Apabila Anda sering beperpegian ke Bali lewat darat, terutama lewat utara Jatim, yaitu kawasan Situbondo, maka saat memasuki wilayah Banyuwangi Anda akan disambut Gapura Kejut. Ada patung Gandrung (Kesenian khas Banyuwangi) di sebelah kiri. Deburan ombak dengan air laut yang bening, serta ada onggokan batu besar di tengah jalan. Itulah yang disebut Watu Dodol.
Konon menurut cerita yang berkembang di masyarakat setempat, nama “Watu Dodol” itu menceritakan asal muasal batu itu. Watu bahasa Jawa, dalam bahasa Indonesia Batu. Dodol, atau dalam masyarakat Using disebut Jenang. Nama jenang itu, biasanya diikuti jenis bahan bakunya. Misalnya, jenang ketan, karena terbuat dari beras ketan. Jenang Selo dan sebagainya. Nah dari sini, cerita asal usul watu dodol terlihat sekali bukan berasal dari masyrakat lokal. Apalagi pelaku cerita adalah Kyai Semar, tokoh pewayangan. Padahal warga Using (asli Banyuwangi), tidak mengenal tradisi pewayangan.
Masih melanjutkan kisah tentang watu dodol, konon Batu itu berasal dari jualannya Kyai Semar yang terjatuh di tempat itu. Sedang berasnya tumpah, menjadi pasir yang bersih di sekitar pantai watu dodol Konon alat pukulnya, kayu kelor, terlempat dan menancap di sela-sela batu di kana jalan (kalau dari Surabaya). Ini juga aneh, di celah batu tumbuh pohon kelor.

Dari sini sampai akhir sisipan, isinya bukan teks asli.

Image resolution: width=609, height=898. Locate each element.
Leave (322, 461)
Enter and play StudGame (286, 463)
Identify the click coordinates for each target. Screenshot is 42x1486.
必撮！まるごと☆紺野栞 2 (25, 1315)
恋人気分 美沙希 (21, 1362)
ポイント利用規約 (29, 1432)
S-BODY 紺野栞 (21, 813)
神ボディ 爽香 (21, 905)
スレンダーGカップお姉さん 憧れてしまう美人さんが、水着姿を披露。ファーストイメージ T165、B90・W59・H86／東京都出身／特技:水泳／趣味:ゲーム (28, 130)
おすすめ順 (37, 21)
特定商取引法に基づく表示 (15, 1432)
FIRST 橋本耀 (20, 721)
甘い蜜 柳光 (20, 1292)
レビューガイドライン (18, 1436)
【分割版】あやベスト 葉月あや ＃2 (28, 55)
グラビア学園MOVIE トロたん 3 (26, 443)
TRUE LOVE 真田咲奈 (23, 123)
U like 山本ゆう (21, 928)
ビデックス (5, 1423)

Bagi masyarakat Jawa, kelor merupakan senjata pamungkas untuk menghilangkan segala pengaruh mistik yang dimilki seseorang. Seperti ilmu kanuragan atau ilmu hitam, diyakini akan luntur bila bersentuhan dengan kayu kelor. Sementara bagi warga Using, merupakan bahan sayur segar yang disajikan pada siang hari. Terutama pada hari ke-2 dan setelah pada Idul Fitri. Bisa dipastikan, banyak orang Using yang memasak sayur daun kelor.

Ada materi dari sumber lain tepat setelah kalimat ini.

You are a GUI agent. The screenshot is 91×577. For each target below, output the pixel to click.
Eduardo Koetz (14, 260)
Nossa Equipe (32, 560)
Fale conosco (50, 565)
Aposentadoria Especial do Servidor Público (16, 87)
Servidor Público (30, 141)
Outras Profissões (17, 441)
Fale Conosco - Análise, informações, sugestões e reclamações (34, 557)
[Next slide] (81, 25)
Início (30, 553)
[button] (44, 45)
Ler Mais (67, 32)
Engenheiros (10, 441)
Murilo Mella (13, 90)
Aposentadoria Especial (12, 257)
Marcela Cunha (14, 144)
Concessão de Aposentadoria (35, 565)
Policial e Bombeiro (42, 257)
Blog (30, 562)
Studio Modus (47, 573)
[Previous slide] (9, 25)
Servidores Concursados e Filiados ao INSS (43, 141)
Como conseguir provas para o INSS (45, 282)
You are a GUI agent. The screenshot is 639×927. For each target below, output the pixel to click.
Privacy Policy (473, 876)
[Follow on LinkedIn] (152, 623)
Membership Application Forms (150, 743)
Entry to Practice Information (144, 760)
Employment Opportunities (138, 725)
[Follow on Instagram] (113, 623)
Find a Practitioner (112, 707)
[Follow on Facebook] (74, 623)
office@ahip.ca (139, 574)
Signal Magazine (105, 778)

Keanehan lain, adanya air tawar yang keluar dari bibir pantai di watu dodol. Padahal, di kawasan itu kan air asin semua. Masih menurut cerita tadi, konon air berasal dari bekal minum Kyai Semar yang tumpah. Bagi orang yang percaya katanya air itu merupakan air kehidupan (Tirto Nadi). Mereka ada yang membawa pulang, dengan berbagai alasan yang dipercayainya sendiri.
Terlepas dari cerita-cerita dibalik watu dodol, yang jelasan kawasan ini menawarkan keindahan alam. Kejernihan air laut, serta parorama batu karang yang bisa dilihat di Gardu Pandang di bukit sebelah kanan jalan. Bahkan seniman Banyuwangi saat itu, pernah mengabadikan kejernihan air laut watu dodol dalam bentuk lagu daerah Banyuwangi berjudul Padang Ulan: Padang Ulan ring pesisir Banyuwangi/Kinclong-kiclong segarane koyo koco/ Lanang wadon tuwek enom suko-suko// …. (Terang bulan di pantai Banyuwangi/Air lautnya berkilauan seperti kaca/Laki perempuan tua muda bersuka-suka) .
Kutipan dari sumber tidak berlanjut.